>> Start Entries provided
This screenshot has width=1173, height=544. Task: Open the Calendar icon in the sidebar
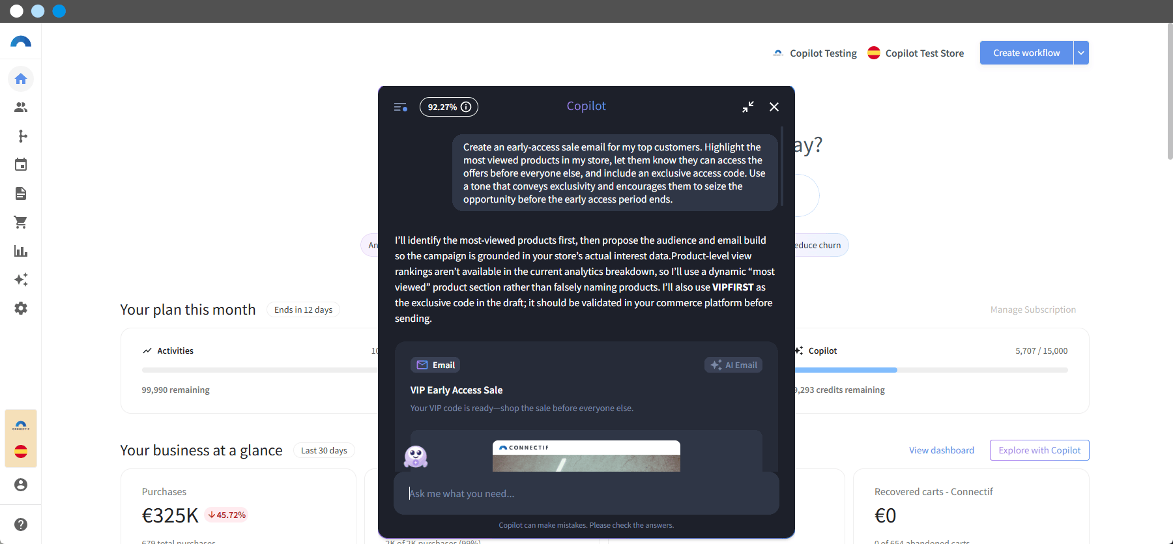(x=21, y=165)
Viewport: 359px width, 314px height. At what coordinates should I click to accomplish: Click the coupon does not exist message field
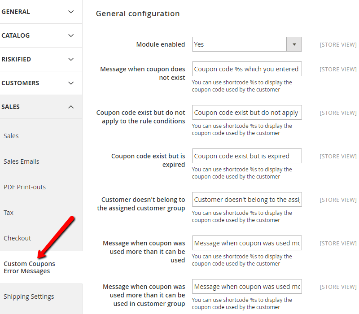247,69
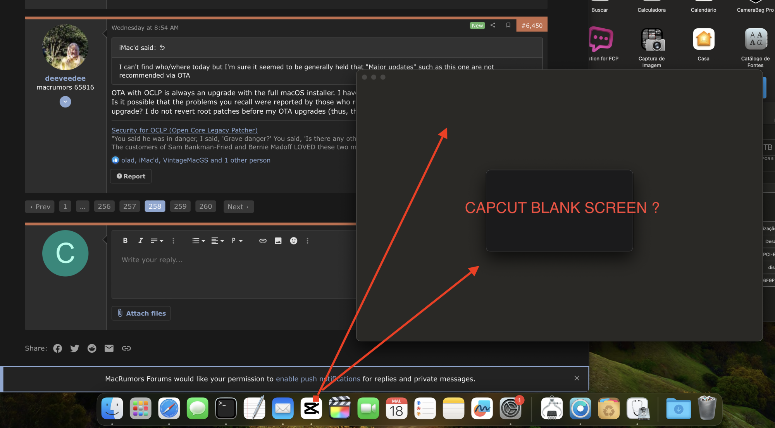Click the Report post button
Screen dimensions: 775x428
click(x=131, y=175)
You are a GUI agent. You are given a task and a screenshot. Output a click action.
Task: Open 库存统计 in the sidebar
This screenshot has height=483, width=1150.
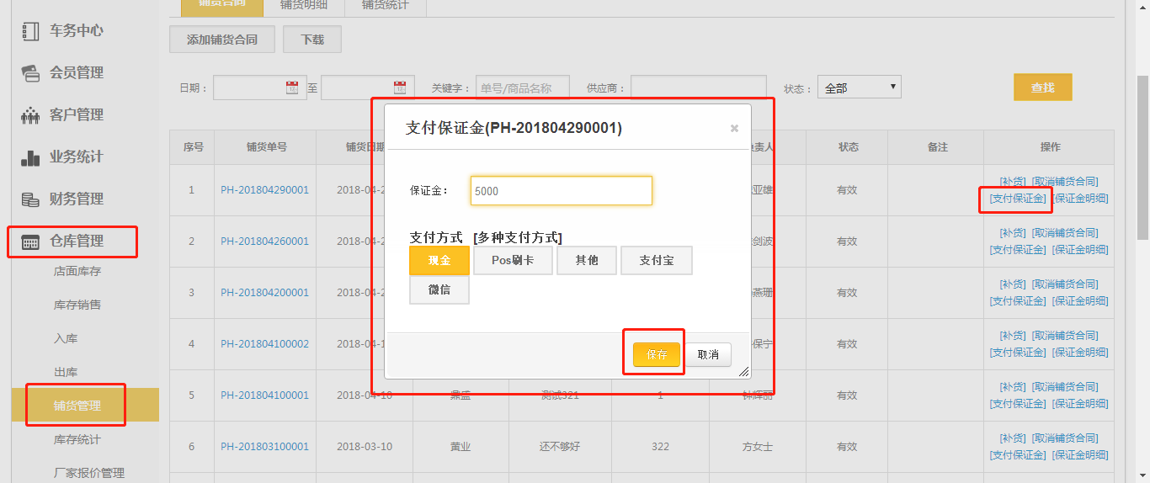click(77, 439)
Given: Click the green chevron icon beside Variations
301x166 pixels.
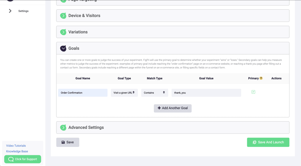Looking at the screenshot, I should [x=63, y=32].
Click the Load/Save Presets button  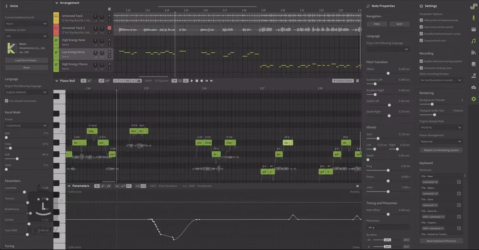coord(26,60)
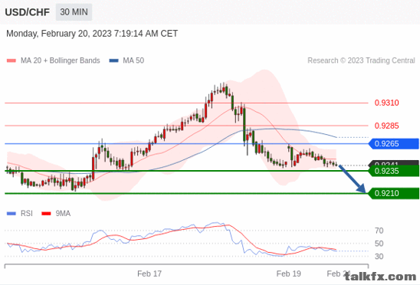
Task: Click the green 0.9235 support tag
Action: coord(394,171)
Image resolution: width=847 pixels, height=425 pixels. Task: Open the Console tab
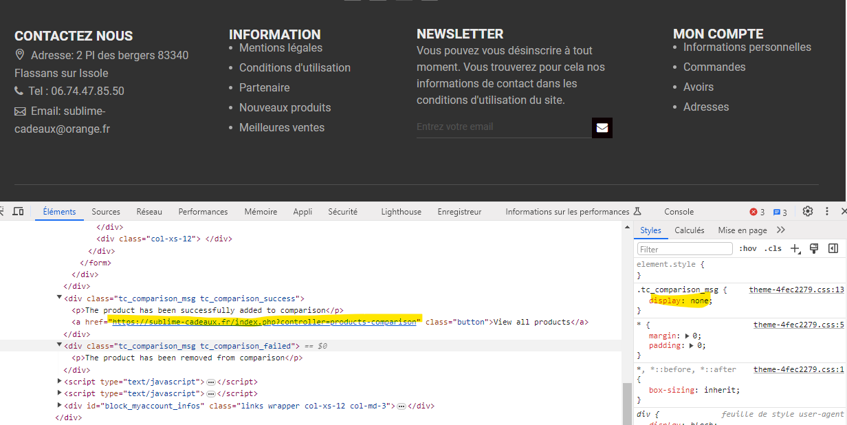[679, 212]
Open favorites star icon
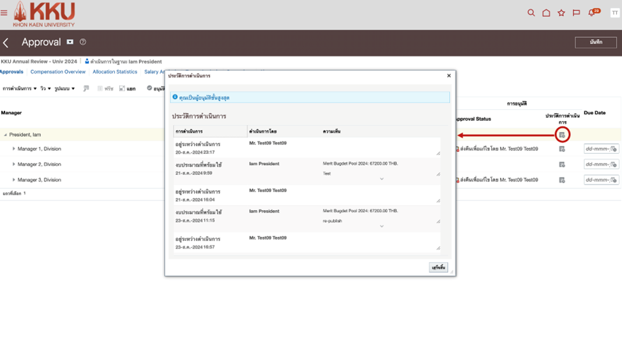This screenshot has height=350, width=622. pos(561,13)
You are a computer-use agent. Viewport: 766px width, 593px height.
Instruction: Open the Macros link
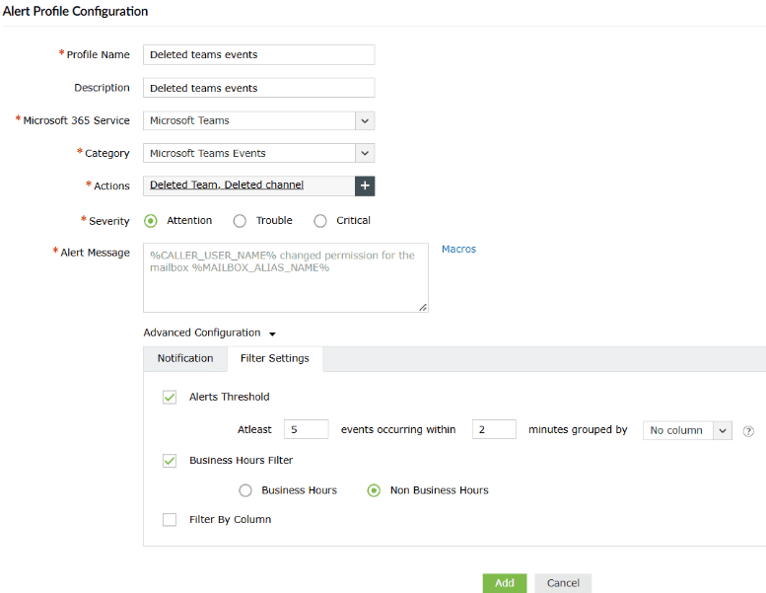(458, 250)
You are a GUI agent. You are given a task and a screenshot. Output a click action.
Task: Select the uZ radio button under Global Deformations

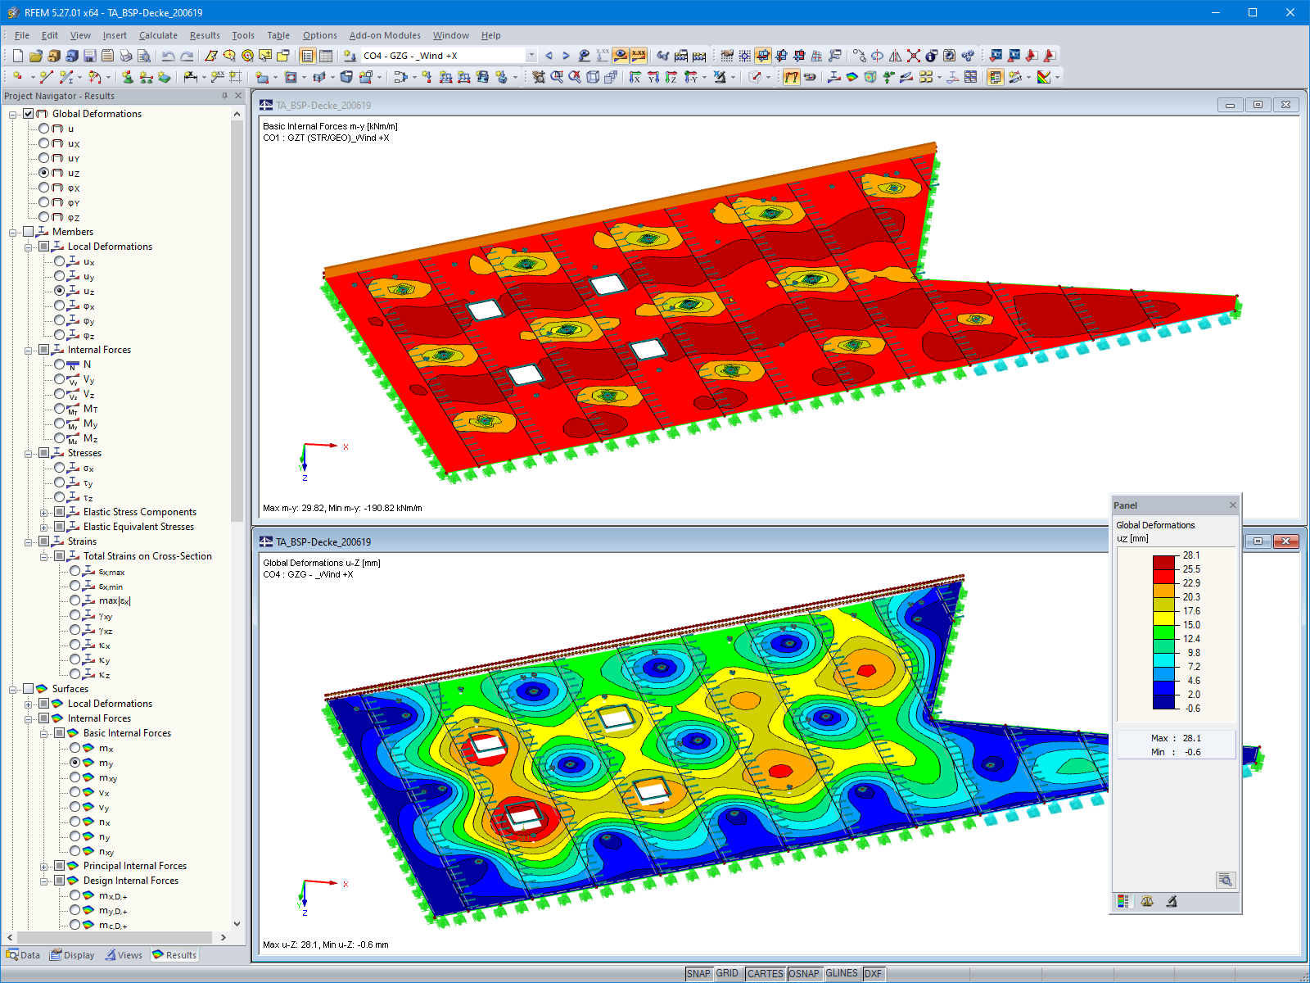coord(46,173)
>> End Entries provided
- **Direction**:
Rewrite the records from the line containing "Image resolution: width=847" through the end of the records, changing "Console" to "Terminal" and leaving everything else as it stands. Omit the pictures from your answer.

- **The response**:
Image resolution: width=847 pixels, height=425 pixels. Task: Open the Terminal tab
[679, 212]
Open favorites star icon
This screenshot has height=350, width=622. pos(561,13)
You are a computer-use agent. Viewport: 766px width, 593px height.
Instruction: Open the Macros link
(458, 250)
You are a GUI agent. You are given a task and a screenshot. Output a click action.
Task: Select the uZ radio button under Global Deformations

coord(46,173)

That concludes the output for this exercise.